[Requirement] Beginning with the line of the entries below that holds "You are a GUI" and ending with the line that holds "Task: Click the Input directory text field", transcribe each line exactly as written. Pictures stay out.

[Data for review]

________

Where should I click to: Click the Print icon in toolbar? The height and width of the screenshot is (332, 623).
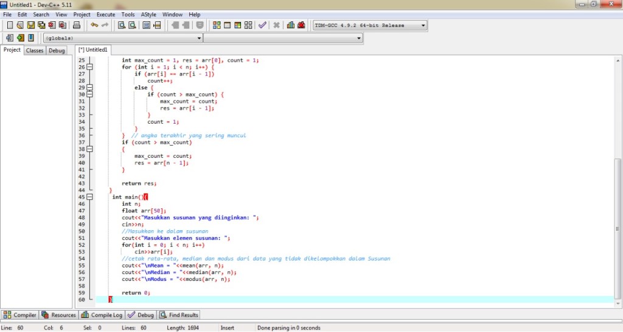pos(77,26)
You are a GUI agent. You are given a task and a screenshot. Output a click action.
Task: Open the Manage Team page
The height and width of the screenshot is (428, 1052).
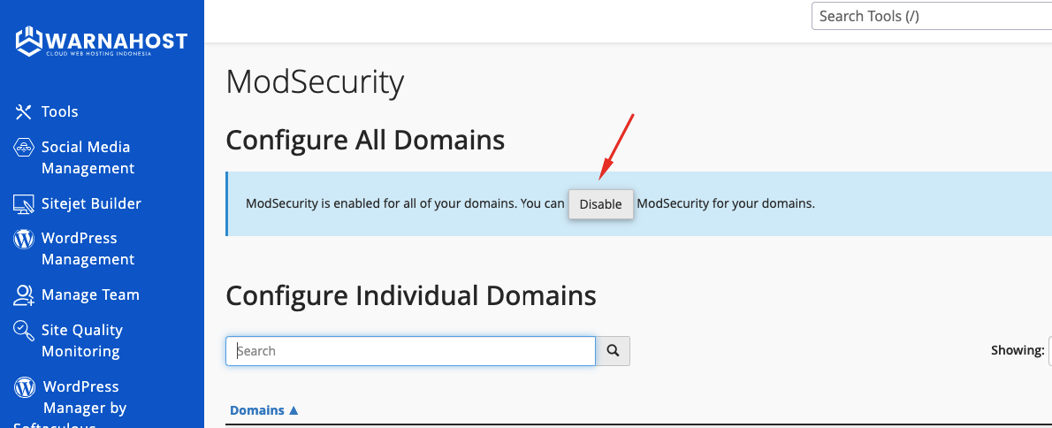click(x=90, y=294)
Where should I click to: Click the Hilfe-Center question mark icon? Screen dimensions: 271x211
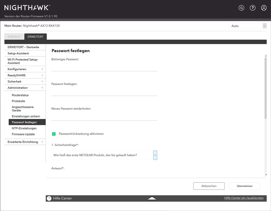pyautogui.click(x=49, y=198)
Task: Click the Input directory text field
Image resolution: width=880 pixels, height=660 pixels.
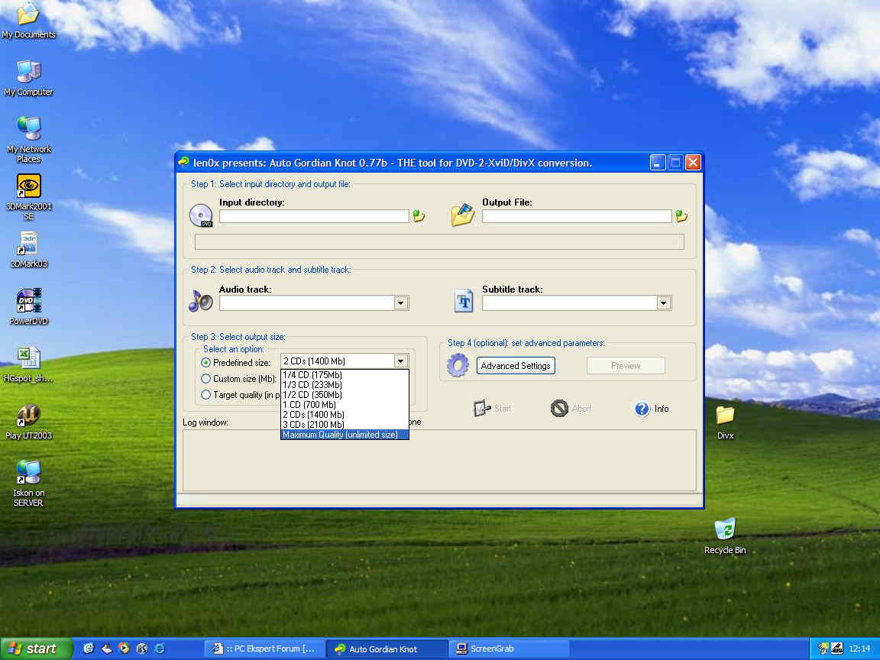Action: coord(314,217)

________

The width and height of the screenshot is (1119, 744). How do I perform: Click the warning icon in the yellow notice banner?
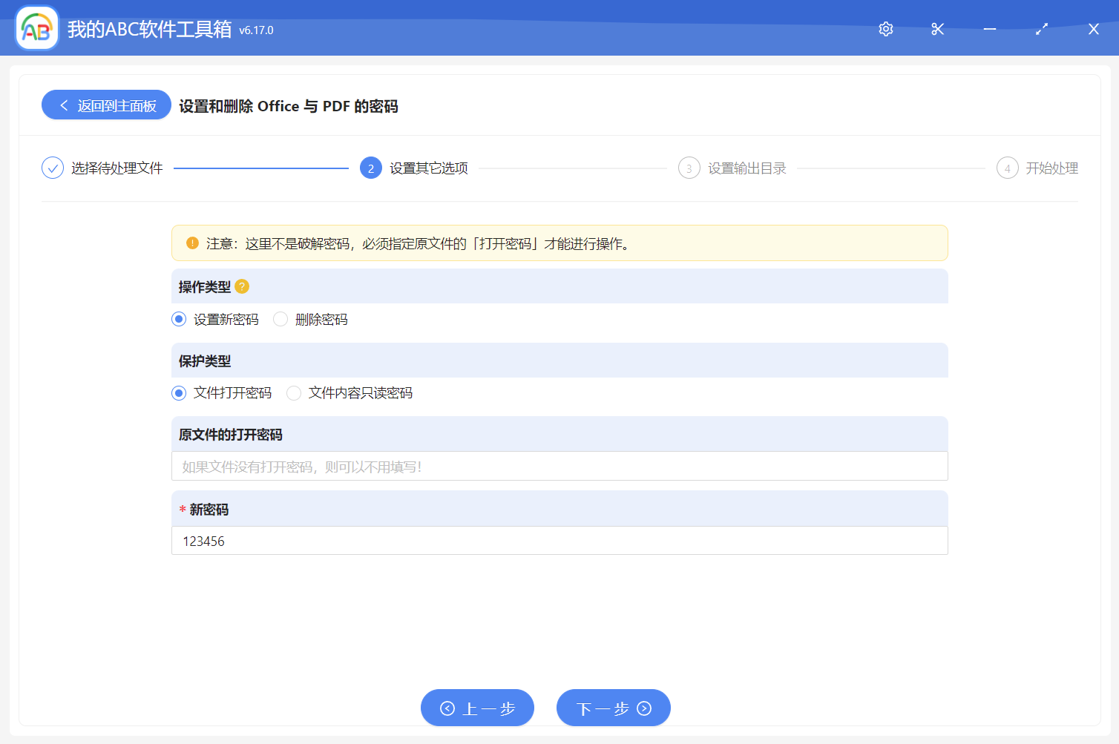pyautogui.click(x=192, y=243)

________

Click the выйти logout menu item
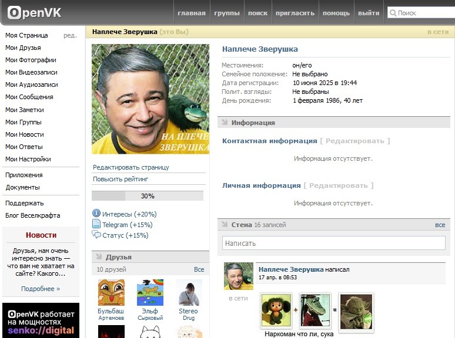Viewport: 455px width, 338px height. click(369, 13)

________

[Exercise response]
You are a GUI agent. You are given a task and a screenshot. Output a click action.
Task: Open the Manage Team page
The height and width of the screenshot is (428, 1052).
click(x=90, y=294)
Where should I click to: Click the Hilfe-Center question mark icon? Screen dimensions: 271x211
pyautogui.click(x=49, y=198)
Task: Click the Input directory text field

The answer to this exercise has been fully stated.